Entries taken from a collection

---+---

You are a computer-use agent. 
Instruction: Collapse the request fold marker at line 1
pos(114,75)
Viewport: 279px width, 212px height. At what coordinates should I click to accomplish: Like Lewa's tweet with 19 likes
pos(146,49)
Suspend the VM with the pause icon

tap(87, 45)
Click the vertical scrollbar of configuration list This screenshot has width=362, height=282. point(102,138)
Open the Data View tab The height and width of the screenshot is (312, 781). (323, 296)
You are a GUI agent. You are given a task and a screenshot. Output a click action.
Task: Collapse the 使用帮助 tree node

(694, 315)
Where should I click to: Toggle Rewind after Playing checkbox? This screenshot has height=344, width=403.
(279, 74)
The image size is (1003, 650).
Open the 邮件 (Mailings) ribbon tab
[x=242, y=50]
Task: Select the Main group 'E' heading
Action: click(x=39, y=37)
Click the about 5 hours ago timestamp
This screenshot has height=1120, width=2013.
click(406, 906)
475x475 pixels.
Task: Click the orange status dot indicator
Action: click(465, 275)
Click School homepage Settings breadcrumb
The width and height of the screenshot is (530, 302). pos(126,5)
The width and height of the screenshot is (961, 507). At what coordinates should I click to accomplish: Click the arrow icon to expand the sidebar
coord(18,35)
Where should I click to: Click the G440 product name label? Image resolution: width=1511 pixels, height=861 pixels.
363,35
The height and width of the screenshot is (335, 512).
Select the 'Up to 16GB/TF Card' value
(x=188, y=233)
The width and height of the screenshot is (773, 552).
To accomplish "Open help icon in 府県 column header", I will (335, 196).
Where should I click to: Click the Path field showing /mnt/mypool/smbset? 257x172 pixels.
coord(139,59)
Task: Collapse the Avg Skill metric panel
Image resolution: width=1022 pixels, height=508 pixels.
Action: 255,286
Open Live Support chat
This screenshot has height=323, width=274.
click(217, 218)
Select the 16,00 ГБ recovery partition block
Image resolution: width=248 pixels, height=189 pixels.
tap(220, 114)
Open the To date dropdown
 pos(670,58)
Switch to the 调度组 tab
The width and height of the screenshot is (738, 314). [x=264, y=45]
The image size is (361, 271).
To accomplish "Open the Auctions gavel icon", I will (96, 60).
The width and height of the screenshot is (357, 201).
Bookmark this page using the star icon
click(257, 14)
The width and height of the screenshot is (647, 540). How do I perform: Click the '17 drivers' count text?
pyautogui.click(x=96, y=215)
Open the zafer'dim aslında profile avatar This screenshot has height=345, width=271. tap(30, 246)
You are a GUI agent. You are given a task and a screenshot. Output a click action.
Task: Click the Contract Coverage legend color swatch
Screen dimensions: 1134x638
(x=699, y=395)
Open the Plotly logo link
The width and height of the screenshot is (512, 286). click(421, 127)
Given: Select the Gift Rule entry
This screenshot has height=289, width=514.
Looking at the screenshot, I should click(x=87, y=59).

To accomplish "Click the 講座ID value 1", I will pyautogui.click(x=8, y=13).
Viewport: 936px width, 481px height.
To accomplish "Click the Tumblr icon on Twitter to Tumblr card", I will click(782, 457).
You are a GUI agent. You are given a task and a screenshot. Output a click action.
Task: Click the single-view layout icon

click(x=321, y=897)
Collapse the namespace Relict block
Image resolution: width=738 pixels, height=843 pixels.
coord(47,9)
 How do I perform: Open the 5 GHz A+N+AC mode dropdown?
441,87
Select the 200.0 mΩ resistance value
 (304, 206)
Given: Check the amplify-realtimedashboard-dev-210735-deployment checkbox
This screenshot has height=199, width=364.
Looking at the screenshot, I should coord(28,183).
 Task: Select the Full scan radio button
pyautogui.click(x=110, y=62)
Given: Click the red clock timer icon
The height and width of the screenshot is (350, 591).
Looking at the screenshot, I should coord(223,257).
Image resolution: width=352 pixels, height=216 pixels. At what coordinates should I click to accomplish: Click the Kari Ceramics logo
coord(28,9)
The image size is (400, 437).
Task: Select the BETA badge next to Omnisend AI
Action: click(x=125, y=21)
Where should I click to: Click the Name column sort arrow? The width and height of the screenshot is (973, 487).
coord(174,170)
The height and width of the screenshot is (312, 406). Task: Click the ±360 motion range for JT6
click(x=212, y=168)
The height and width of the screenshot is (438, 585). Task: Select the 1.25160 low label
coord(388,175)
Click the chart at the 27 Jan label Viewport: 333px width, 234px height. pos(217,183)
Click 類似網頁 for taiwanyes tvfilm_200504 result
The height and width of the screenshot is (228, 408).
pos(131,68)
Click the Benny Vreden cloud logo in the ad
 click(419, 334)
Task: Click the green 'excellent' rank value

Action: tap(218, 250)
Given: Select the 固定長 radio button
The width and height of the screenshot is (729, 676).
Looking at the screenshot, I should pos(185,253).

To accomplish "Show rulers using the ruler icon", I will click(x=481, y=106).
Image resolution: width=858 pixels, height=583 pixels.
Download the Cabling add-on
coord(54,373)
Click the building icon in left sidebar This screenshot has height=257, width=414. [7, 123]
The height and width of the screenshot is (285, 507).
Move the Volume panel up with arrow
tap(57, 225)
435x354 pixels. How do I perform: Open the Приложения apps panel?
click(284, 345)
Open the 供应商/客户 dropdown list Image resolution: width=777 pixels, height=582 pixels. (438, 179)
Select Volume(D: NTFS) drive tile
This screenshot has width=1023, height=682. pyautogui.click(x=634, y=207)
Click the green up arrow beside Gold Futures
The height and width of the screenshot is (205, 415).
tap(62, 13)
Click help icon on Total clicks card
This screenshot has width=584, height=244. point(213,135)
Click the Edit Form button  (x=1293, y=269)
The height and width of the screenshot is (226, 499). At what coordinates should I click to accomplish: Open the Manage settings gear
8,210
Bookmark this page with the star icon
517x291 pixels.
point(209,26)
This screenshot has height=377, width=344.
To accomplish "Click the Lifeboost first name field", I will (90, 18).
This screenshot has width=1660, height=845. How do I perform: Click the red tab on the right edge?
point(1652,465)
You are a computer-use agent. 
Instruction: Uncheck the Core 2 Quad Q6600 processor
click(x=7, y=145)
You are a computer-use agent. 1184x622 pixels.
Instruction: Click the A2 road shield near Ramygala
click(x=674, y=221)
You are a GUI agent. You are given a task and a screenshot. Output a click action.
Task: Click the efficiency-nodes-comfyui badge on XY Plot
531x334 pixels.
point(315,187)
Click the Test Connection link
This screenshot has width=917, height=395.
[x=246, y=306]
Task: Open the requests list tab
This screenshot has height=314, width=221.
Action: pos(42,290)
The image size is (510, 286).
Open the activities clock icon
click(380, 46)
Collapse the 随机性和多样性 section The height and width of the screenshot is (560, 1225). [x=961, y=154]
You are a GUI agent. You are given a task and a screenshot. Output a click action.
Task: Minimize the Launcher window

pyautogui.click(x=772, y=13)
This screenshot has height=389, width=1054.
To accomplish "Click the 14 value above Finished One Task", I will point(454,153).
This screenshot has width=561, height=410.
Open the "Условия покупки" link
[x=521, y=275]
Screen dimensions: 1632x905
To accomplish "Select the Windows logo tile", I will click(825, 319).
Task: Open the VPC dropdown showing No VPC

---+---

• _What you are asked to do_
From the entries above, copy every line where the word "will" shows up.

• _Task answer_
To accomplish "Open help icon in 府県 column header", I will (335, 196).
To accomplish "Open the Auctions gavel icon", I will (96, 60).
To accomplish "Click the 講座ID value 1", I will pyautogui.click(x=8, y=13).
To accomplish "Click the Tumblr icon on Twitter to Tumblr card", I will click(782, 457).
To accomplish "Show rulers using the ruler icon", I will click(x=481, y=106).
To accomplish "Click the Lifeboost first name field", I will (90, 18).
To accomplish "Click the 14 value above Finished One Task", I will point(454,153).
To accomplish "Select the Windows logo tile", I will click(825, 319).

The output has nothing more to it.